Work instructions =>
Could you copy the records starting at the first line and ending at the line containing "Open Edit configuration", replacing "button" with "control" and leaving everything else unchanged? Give only those lines.

Input data =>
---
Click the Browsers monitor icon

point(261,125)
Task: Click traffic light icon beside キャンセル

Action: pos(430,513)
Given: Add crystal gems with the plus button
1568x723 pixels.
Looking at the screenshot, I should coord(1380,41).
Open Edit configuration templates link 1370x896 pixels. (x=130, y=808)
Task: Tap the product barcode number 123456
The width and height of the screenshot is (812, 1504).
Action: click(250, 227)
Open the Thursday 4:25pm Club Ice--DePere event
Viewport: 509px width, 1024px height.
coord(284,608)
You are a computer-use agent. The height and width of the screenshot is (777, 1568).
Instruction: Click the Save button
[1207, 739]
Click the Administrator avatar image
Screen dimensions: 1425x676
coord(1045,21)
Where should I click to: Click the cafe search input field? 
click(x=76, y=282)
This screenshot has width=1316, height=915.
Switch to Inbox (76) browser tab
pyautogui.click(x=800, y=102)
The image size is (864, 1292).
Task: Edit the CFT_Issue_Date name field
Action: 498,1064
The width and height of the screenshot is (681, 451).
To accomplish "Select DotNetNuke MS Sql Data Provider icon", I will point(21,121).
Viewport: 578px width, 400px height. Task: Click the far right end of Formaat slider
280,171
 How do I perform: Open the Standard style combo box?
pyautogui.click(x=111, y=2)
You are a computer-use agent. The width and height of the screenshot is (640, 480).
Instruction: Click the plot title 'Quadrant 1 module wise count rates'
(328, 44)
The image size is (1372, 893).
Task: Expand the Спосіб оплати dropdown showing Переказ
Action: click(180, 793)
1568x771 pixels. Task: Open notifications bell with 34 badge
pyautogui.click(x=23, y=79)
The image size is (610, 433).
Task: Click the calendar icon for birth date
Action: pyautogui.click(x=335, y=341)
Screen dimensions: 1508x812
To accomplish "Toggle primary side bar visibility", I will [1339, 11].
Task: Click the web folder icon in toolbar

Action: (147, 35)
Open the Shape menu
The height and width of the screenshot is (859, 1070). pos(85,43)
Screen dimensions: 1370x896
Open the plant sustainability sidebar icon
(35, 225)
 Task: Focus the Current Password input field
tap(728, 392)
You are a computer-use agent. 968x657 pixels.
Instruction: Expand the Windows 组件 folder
---
The result =>
Click the Browsers monitor icon

point(261,125)
Task: Click traffic light icon beside キャンセル

Action: pos(430,513)
Given: Add crystal gems with the plus control
1568x723 pixels.
Looking at the screenshot, I should coord(1380,41).
Open Edit configuration templates link 1370x896 pixels. (x=130, y=808)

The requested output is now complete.